• _GIVEN EXERCISE_: Copy the lines of the material below word for word, leaving out the pictures.

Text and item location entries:
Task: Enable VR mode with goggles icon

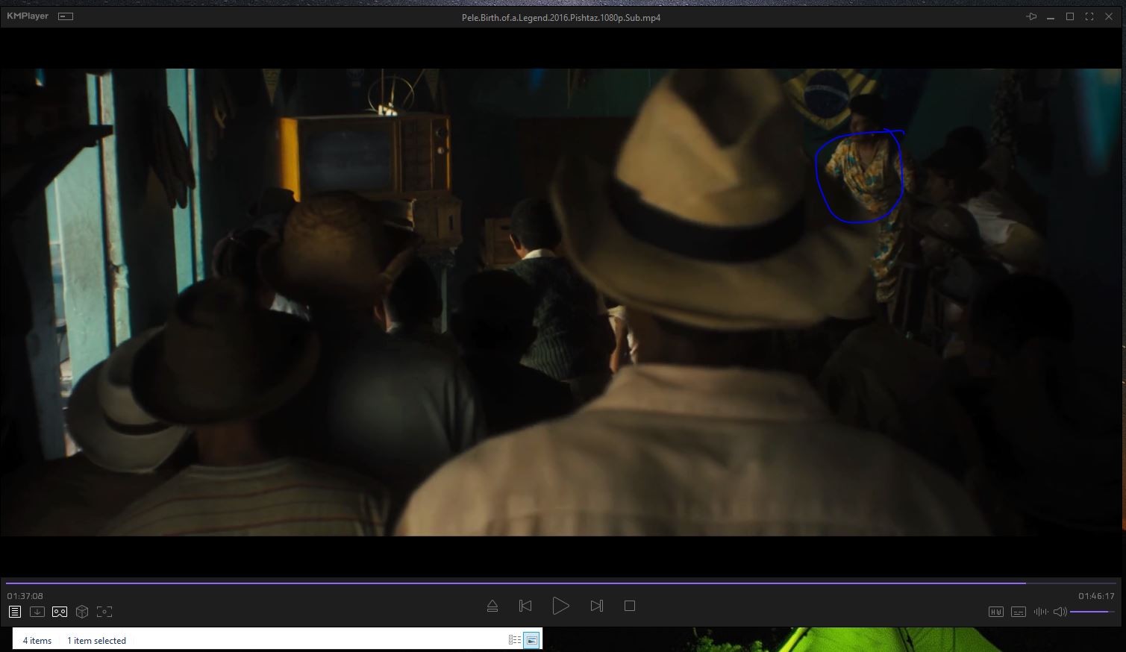Action: pyautogui.click(x=60, y=612)
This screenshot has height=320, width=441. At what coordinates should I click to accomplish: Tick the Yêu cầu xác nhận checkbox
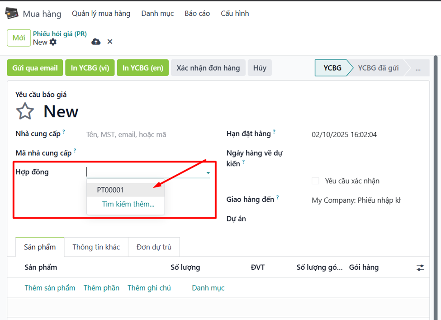click(x=315, y=181)

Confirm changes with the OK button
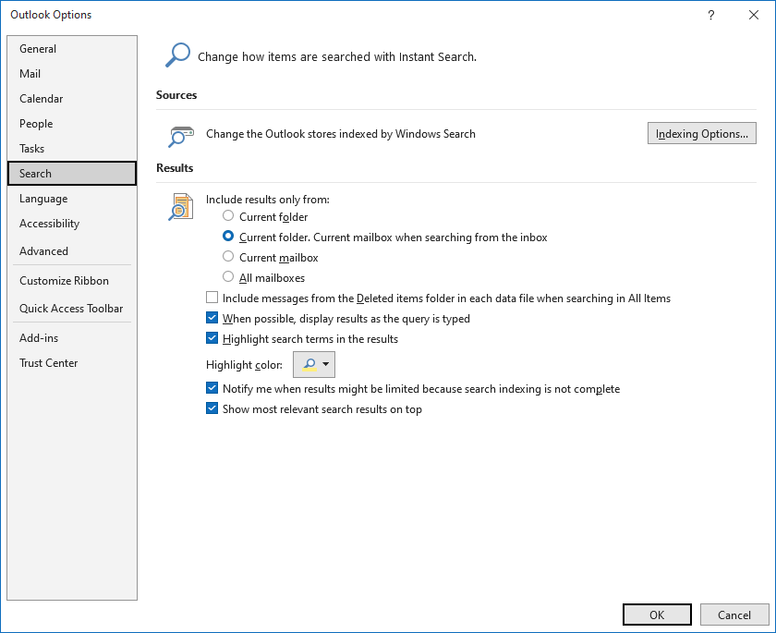(657, 615)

• _ANSWER IN FULL_:
Task: Enable VR mode with goggles icon

Action: pyautogui.click(x=60, y=612)
This screenshot has height=320, width=441. At what coordinates should I click to accomplish: Tick the Yêu cầu xác nhận checkbox
click(x=315, y=181)

Confirm changes with the OK button
(657, 615)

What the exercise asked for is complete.